◆ **The problem**: Rescale the items starting at the line that contains "You are a computer-use agent. 711x366 pixels." and stopping after the line that contains "pyautogui.click(x=493, y=80)". Repeat those lines with the requests unchanged, multiply every coordinate in the answers by 0.5, round to whole numbers with halves rounded up, and leave out the pictures.

◆ **Dataset excerpts**:
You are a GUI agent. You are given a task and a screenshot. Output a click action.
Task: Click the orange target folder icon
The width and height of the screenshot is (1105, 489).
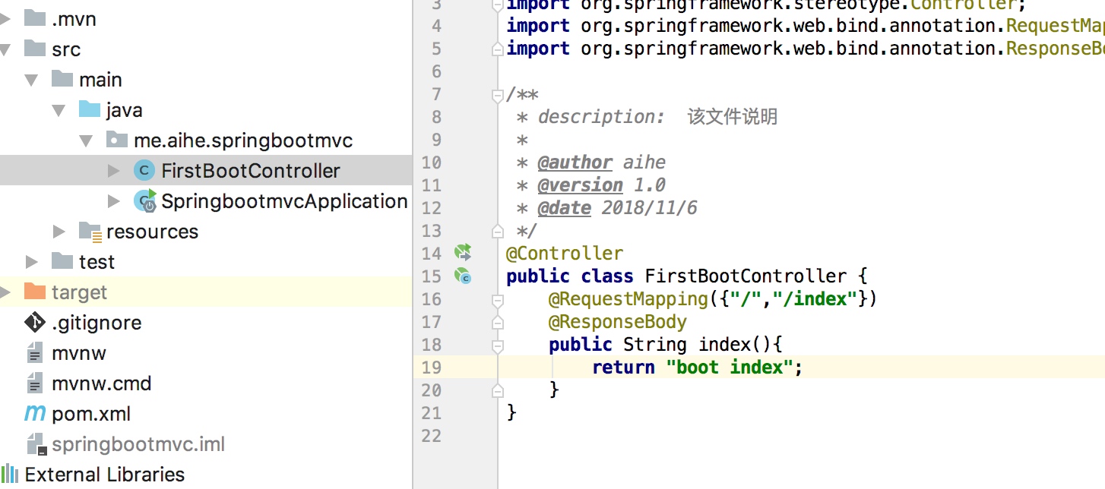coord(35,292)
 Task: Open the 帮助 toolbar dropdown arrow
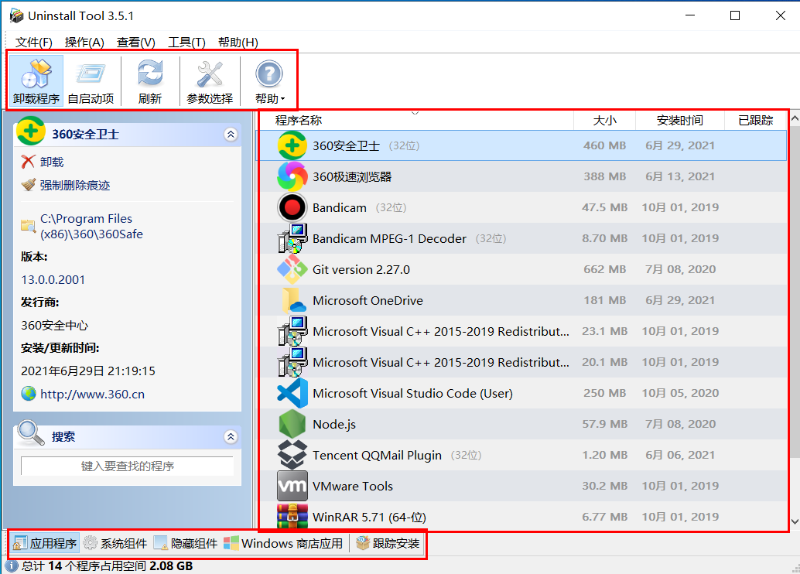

---

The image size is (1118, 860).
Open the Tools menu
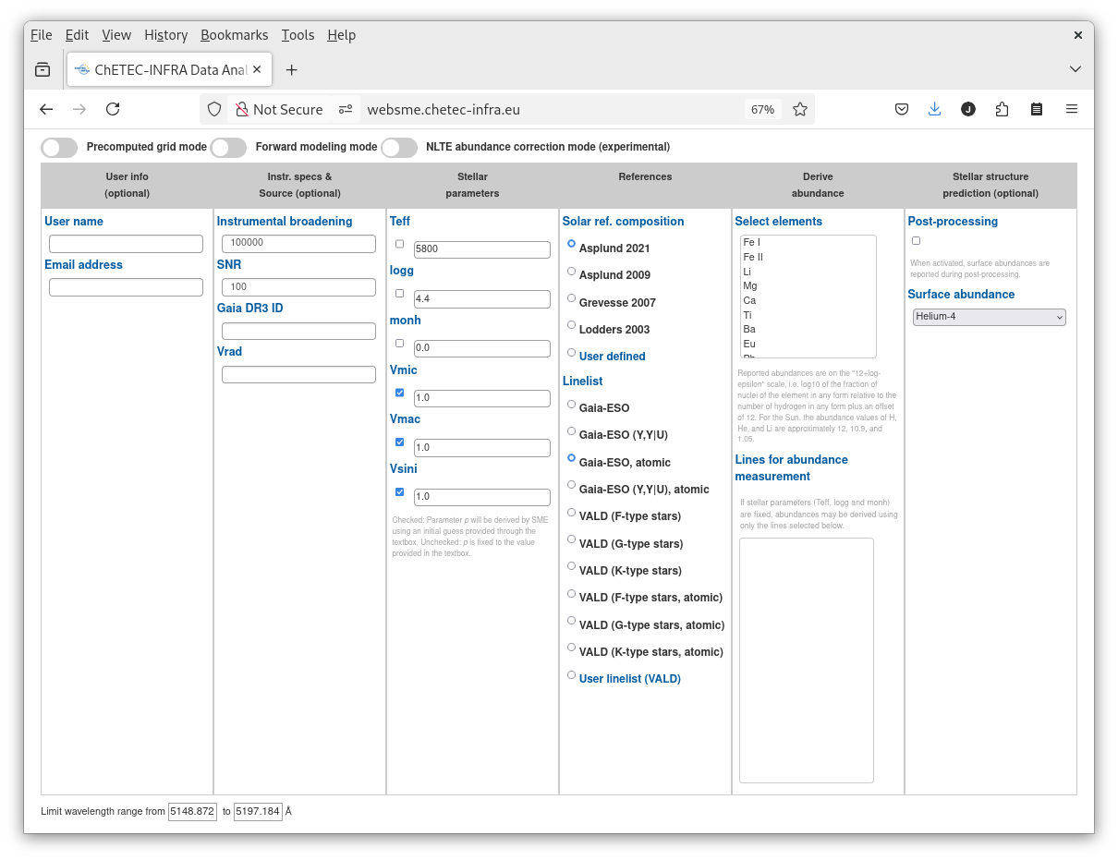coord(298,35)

---

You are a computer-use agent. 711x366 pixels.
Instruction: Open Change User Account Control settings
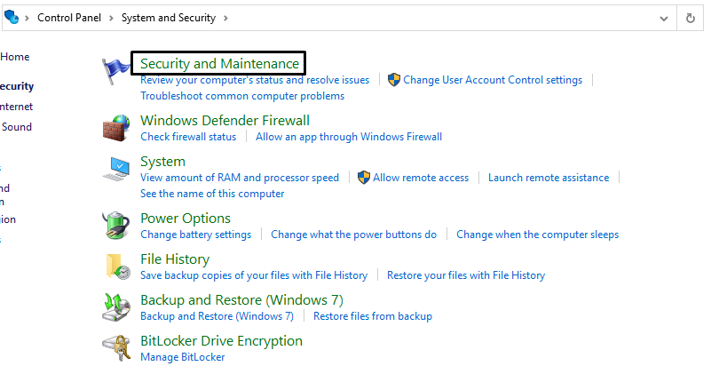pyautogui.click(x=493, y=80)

◆ **The output**:
You are a computer-use agent. 711x366 pixels.
Instruction: Open Change User Account Control settings
pyautogui.click(x=247, y=40)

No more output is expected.